* **RECORDS PROVIDED**
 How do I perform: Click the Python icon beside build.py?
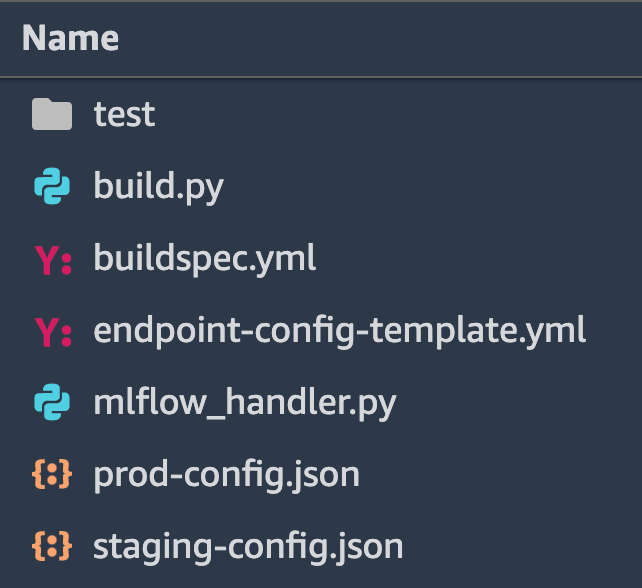[x=52, y=187]
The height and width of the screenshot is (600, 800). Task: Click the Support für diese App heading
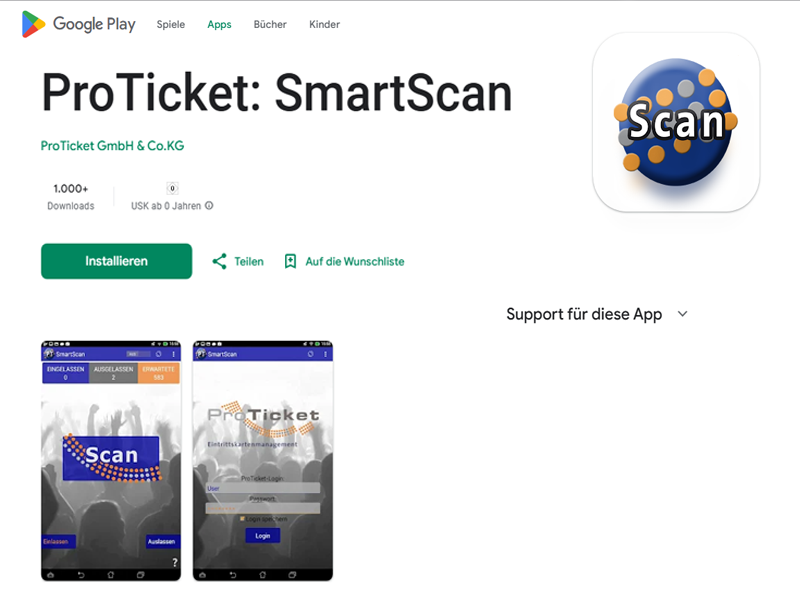click(584, 314)
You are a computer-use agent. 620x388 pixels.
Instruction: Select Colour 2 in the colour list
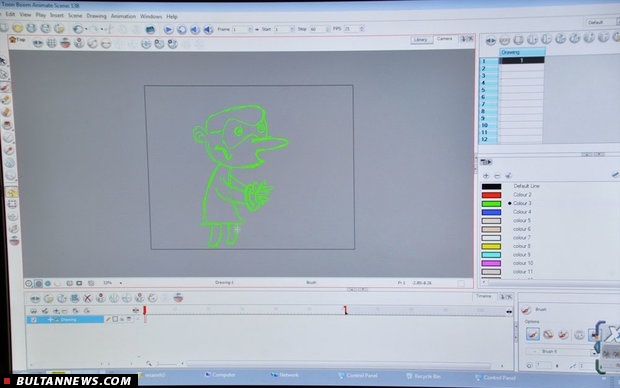pyautogui.click(x=522, y=195)
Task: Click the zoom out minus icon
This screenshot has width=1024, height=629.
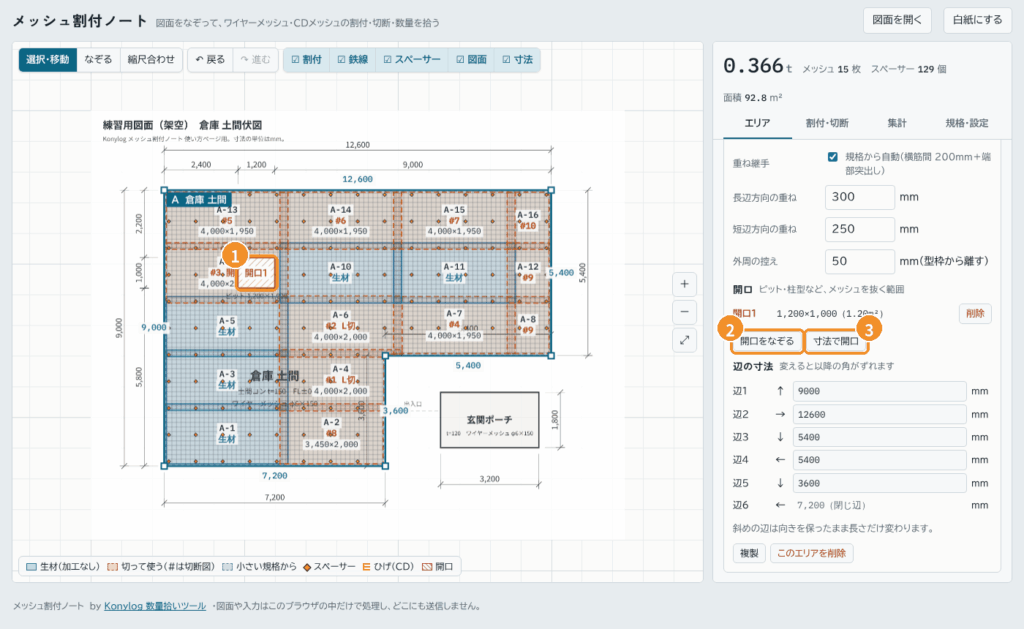Action: tap(684, 312)
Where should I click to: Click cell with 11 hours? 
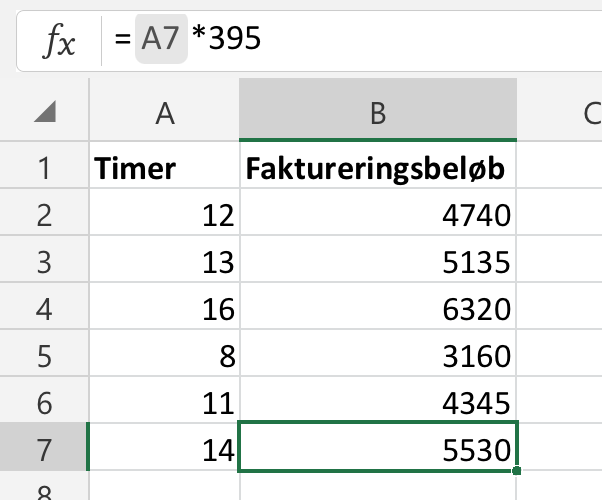coord(164,402)
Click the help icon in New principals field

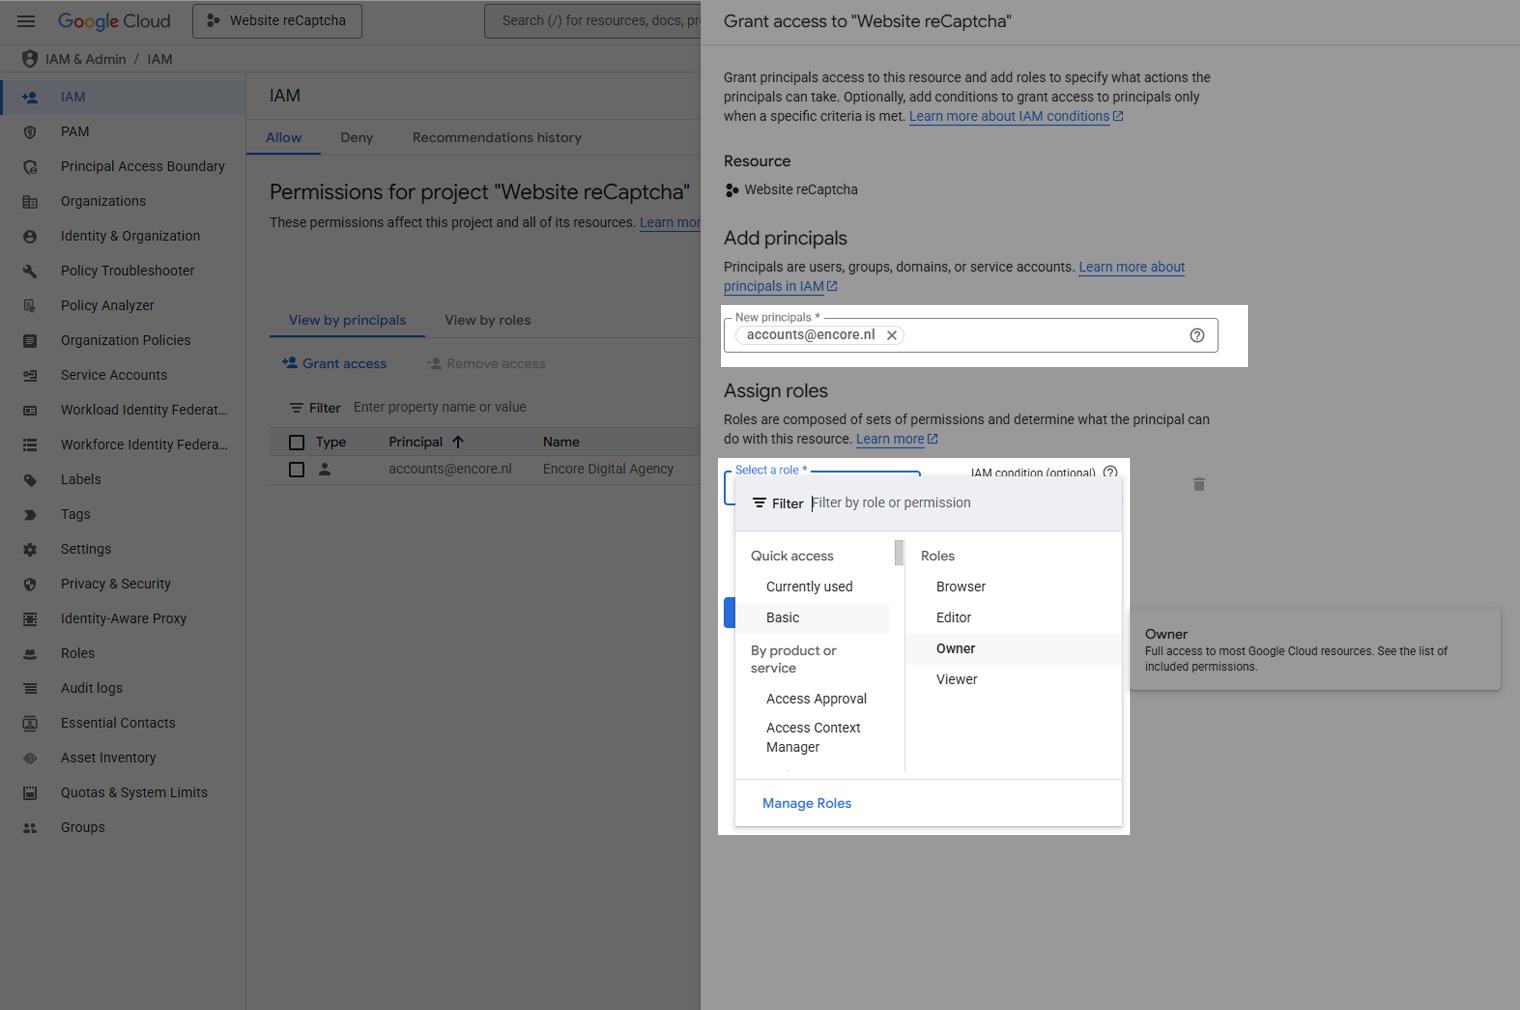(1196, 335)
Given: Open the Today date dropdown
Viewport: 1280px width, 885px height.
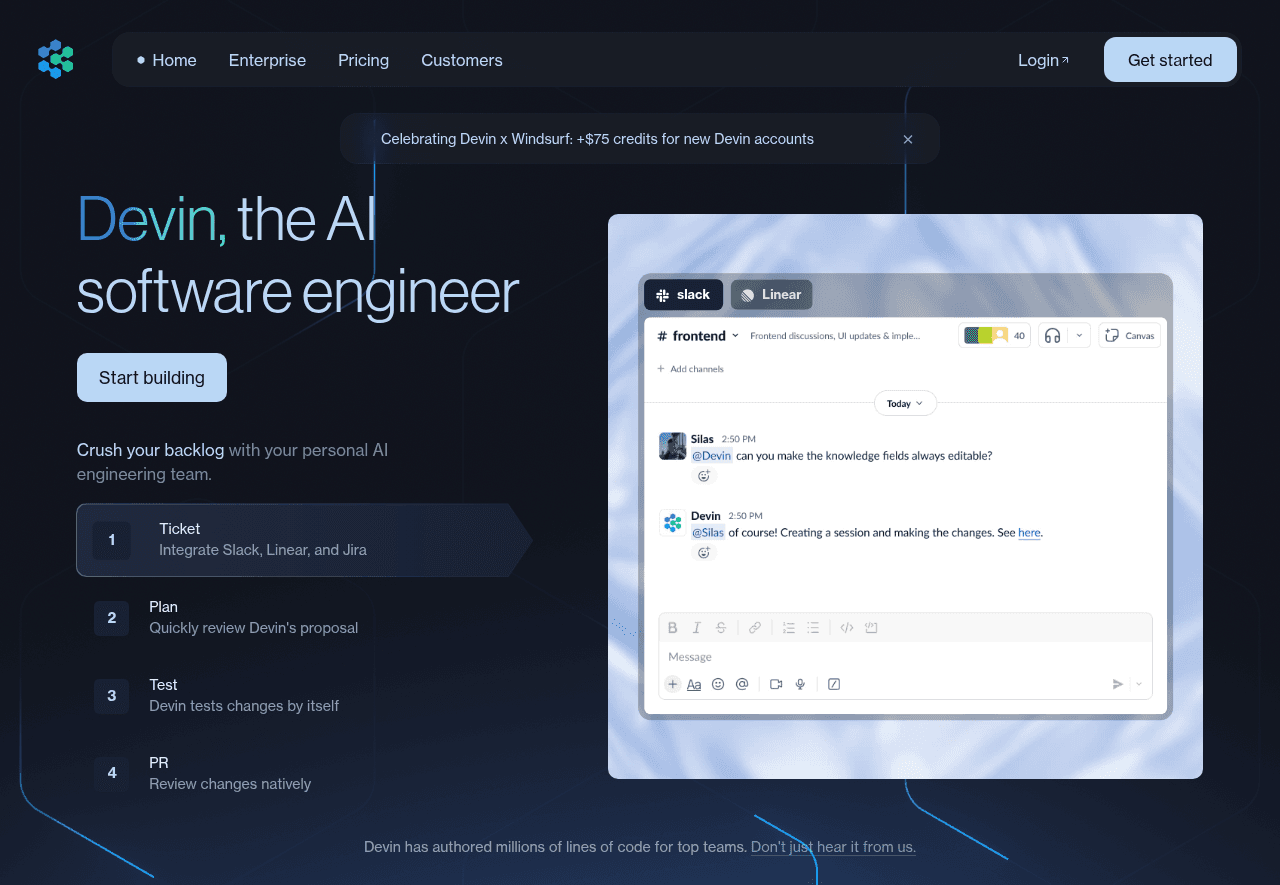Looking at the screenshot, I should point(905,404).
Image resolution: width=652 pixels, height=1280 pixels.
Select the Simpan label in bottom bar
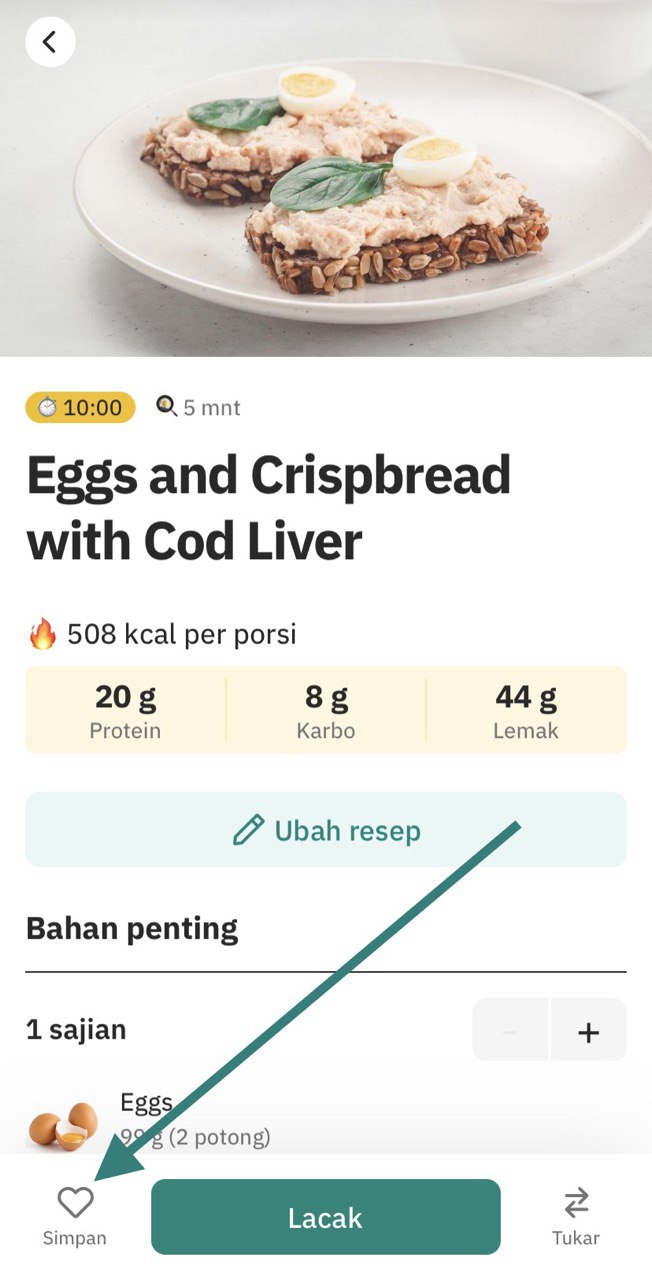[74, 1238]
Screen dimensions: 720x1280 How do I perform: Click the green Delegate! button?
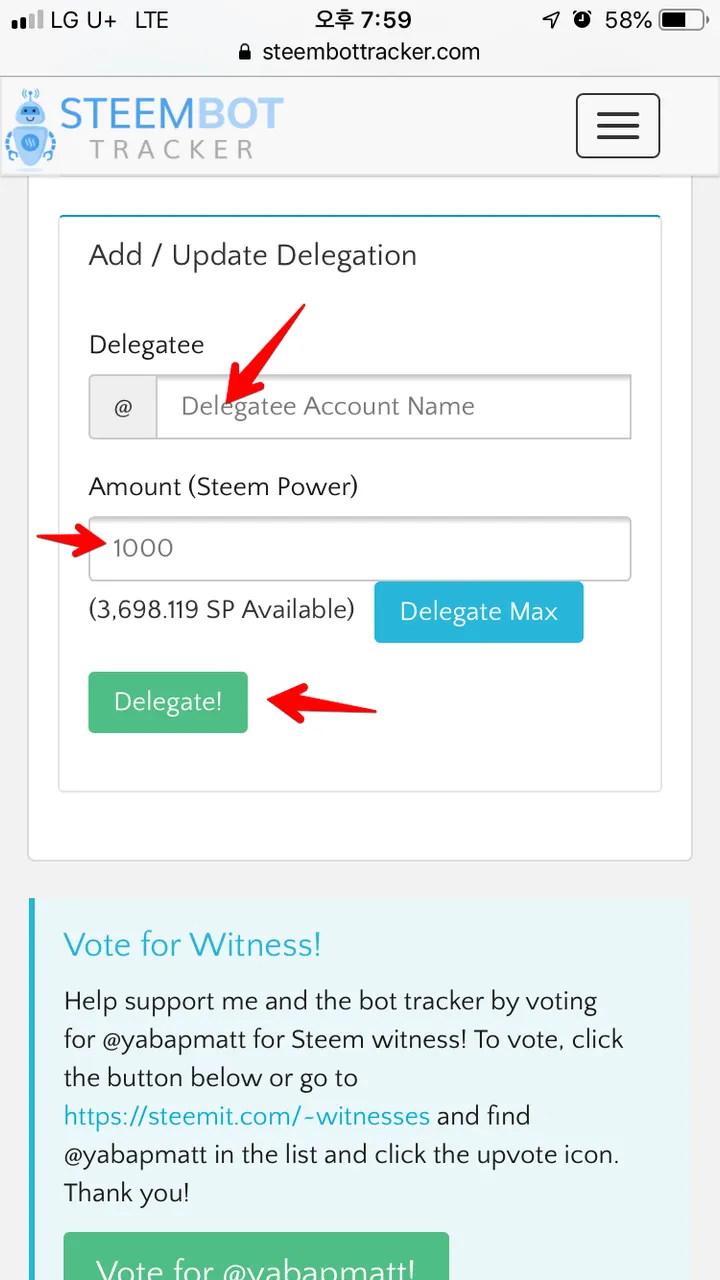[168, 702]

* **WORK ITEM**
Determine how many lines in the listing above hold the word "pixels", answering with the number only.

* **RESPONSE TO THE EXERCISE**
2